It’s the images of sparkling new cities lost at sea that have people raising skeptical eyebrows. “We’re working on a set of guidelines, a toolbox that will ultimately get us to the floating city you imagine. We’re working out these concepts that all give a glimpse of the future, but we have to find out what we need, how it works and what it adds to current urban development. We have to map out the steps to get us from today to the future and have to think about the entire process. And we need that, because if we don’t answer these questions, we get all these architects with beautiful renderings and fantastic ideas, but they don’t tell you the steps in-between and they don’t tell you why. And then your question is, but how realistic is it?”
Listening to Olthuis, it quickly becomes apparent that this scenario is actually incredibly realistic. With the technology and market demand in place, it’s political will and ownership issues that are holding development back. People have trouble imagining an urban future where city halls can be swapped for theaters on opening night, or entire Olympic villages can simply be towed around the world instead of rebuilt every four years. “Our cities today are too static. We make static cities for dynamic societies. We should be cities that can adapt to new demands and external influences. Water gives us three things: it adds more space (in old harbors, rivers, lakes), it’s safer (from storm conditions, rising sea levels) and it’s flexible. If you only construct the buildings you will use for 100 years statically, on land, and construct the buildings you will only use for 20 to 30 years flexibly, on water, then you’ve created a much more adaptable city that can respond to changing needs quickly and efficiently. If someone isn’t happy with their house anymore, they can ship it to someone who needs it in the Philippines.”
Governments are slowing starting to see the potential of this approach. If cities like New York or Tokyo build two to three percent of their development on the water, they can sell this to developers, tax the owners and create a more flexible city. Win-win. Governments are interested in this because it presents a new market for them. While most land is privately owned or already built up, by changing policies to make floating structures available the government expands its real estate. It’s a business model that is attractive because it solves multiple problems. Floating structures can reinvigorate former industrial areas like old harbors or riversides, they can adapt to extreme weather conditions better than traditional structures and they create a profit from space that is currently unmarketable.

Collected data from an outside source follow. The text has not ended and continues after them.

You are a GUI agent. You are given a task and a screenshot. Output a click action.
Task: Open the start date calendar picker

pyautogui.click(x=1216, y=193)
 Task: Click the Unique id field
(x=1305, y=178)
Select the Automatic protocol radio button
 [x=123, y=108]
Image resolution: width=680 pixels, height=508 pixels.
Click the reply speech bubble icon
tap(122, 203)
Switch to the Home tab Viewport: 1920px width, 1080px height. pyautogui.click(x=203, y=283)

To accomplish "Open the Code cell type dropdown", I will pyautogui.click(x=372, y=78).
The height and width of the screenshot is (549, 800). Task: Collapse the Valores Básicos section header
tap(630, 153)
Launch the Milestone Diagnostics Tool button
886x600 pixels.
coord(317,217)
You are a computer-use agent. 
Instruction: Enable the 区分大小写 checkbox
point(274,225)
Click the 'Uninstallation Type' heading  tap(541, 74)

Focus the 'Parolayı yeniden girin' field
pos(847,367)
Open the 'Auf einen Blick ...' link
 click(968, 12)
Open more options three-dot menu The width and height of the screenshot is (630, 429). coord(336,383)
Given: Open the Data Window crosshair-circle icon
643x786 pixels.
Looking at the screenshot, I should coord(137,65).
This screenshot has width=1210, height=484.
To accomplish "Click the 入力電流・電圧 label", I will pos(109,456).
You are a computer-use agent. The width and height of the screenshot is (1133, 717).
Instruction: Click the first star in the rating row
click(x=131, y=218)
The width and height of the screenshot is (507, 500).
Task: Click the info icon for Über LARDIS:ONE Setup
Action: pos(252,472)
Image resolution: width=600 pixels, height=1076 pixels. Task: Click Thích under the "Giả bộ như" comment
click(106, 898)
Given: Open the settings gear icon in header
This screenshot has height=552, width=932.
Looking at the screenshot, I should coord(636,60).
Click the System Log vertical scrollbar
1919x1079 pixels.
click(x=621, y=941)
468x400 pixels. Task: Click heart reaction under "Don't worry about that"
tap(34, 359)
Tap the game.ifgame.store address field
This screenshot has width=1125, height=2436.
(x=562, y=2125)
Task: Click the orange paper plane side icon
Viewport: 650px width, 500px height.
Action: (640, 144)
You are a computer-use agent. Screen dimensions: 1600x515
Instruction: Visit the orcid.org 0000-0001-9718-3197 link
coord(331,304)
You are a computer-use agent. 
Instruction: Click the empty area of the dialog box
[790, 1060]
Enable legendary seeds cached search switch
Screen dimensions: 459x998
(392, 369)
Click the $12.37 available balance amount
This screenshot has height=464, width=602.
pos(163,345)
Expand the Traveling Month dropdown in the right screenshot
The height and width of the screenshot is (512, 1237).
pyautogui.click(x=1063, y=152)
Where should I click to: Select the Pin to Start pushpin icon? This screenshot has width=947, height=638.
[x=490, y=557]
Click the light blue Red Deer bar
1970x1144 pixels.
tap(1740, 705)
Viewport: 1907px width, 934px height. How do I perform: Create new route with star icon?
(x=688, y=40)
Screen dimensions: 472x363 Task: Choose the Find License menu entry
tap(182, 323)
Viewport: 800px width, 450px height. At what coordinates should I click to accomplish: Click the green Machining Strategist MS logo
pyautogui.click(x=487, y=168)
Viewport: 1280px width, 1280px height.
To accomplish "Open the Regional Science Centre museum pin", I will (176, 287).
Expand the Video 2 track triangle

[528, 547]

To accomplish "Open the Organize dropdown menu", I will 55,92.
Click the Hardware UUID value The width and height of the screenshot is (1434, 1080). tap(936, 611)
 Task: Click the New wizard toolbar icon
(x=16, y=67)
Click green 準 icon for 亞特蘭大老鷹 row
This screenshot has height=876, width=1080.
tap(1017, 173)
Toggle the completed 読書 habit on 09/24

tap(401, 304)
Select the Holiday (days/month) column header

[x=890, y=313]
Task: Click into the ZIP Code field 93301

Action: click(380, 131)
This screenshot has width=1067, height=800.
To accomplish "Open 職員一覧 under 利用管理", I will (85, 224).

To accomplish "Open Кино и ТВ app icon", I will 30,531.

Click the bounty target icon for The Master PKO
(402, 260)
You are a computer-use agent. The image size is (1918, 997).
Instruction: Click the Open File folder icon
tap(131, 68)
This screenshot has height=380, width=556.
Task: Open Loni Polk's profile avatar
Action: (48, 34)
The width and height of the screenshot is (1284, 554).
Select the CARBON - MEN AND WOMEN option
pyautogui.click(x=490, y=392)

Still, the idea of bobbing around permanently makes some people understandably squeamish. If one floating house goes up and down on waves, it may tilt: one half sits on the crest of a wave and the other end is stuck in the trough. This doesn’t happen when you start to build big enough to have a project that is always supported by multiple waves. On the water, the bigger the project, the more stable is it. In fact, floating cities are actually something that works better all around on a larger scale. If Olthuis is designing a watervilla for a single family, he has to calculate all kinds of factors to design a single, site-specific home. This ends up costing a lot more than a traditional house. If he’s designing a community of 10,000 water villas, the price is the same as a comparable urban development.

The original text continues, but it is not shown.